Mabel was greated by their dogs, Jackson and Lulu. She was instantly put in her place, and then the playful fighting began. Jim and Jessie gave us a tour of their quaint little farm named "Big Star Farm". We were totally impressed and inspired by what all of their hard work had yielded. We met their farm animals, and Lindsay was taken to rather quickly by a young horse, and Mabel also received a reminder of what it was like to be chased by horses.

Our stop there was much needed, and Jim and Jessie were more than hospitable with their accomodations: They always are, that's why we love 'em so much. We had some dinner, a few adult beverages, then we sacked out after trying to watch the moon rise (to no avail, as it was behind the clouds). The next morning we were to drive our final leg into Washington.

Bend, Oregon--Tacoma, Washington (5.5 hours)
The following morning, we awoke, had some eggs, bacon, and toast, said our "good-byes" and were on our way. Out of Bend on highway 99, up to Mount Hood, over the mountain pass, then down into the sprawl of Portland. We eventually found our way out to I-5 North, the final road of our journey. From there, we were in Washington within 2 hours, then on into Tacoma by rush hour.

We quickly learned that city planning in Tacoma was fractured. The streets begin and end with no apparent, thought out schema, leaving us utterly confused. After multiple trips up and down numerous streets named for local volcanoes, we eventually arrived at Bayside Gardens, our new home away from home for the next 3 months. Now, what we didn't realize was that this place is a dog-owners paradise. Upon arrival, we were greeted by a band of no less than 10 dogs. They must've smelled Mabel and probably were curious as to who this new doggie was. She was mortified, and instantly jumped back into the car all the while barking uncontrollably. It didn't take her long, though, to figure out the pecking order of things.

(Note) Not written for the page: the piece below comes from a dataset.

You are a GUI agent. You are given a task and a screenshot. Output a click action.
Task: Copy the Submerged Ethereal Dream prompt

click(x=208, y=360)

Kona and Diesel were the officials of the pack, Lula was the playful one who likes to steal toys, the two French Bulldogs are the two-dog wrecking crew that liked to double-team the larger dogs, and Hanity, our neighbor's black lab, she's a quiet, so Mabel likes to bark into her ear loudly.

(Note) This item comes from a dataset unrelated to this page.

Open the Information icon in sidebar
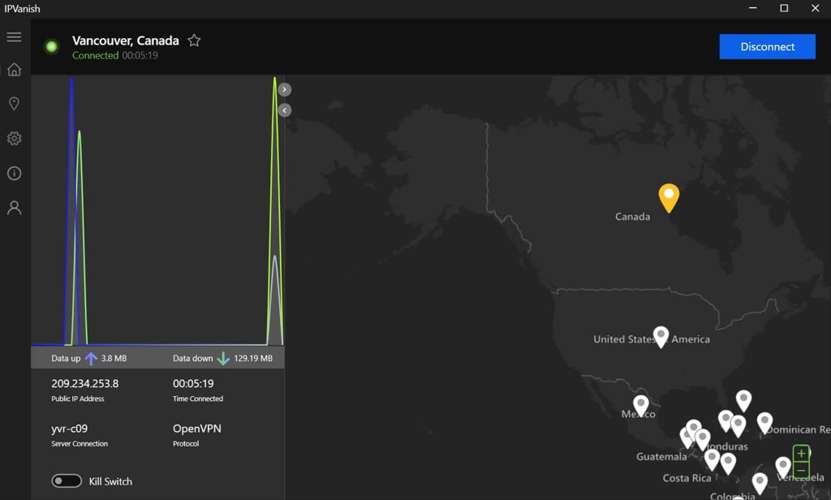The width and height of the screenshot is (831, 500). (x=14, y=173)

Now, only a week into our stay we've met some great folks. I've dubbed this place Melrose Place...drama, a lot of 30 somethings, sunshine, and various characters. The apartment managers are a funny little elderly duo who regularly offer us Cilantro and rhubarb from their miniature window box garden.

Monday, June 23, 2008

Traveling Across the Country--Part 1

Biddeford, ME--Erie, PA (16 hours)
If driving across the country wasn't enough of a prospect, how about driving east from Vermont to Maine, then turning right around and heading west?! Right-O...that is exactly how Lindsay and I began our journey west.
There isn't much to report about this leg of the journey. Oh, maybe the rain, the dreariness of central New York, and the depressing flatness of Erie, could evoke a few minor explitives and/or disgruntled shrugs, but there really wasn't much. When we reached Erie, we did stay in our one and only hotel for the trips duration--a dog-friendly Best Western that was so overpriced, we swore we were staying in a luxury suite overlooking Central Park. What was kind of funny though was the dog show that was scheduled for the following day in downtown Erie. We woke up to perfectly primped poodles, terriers, and what-have-yous prancing around the side door of the hotel. Mabel's feathers were ruffled.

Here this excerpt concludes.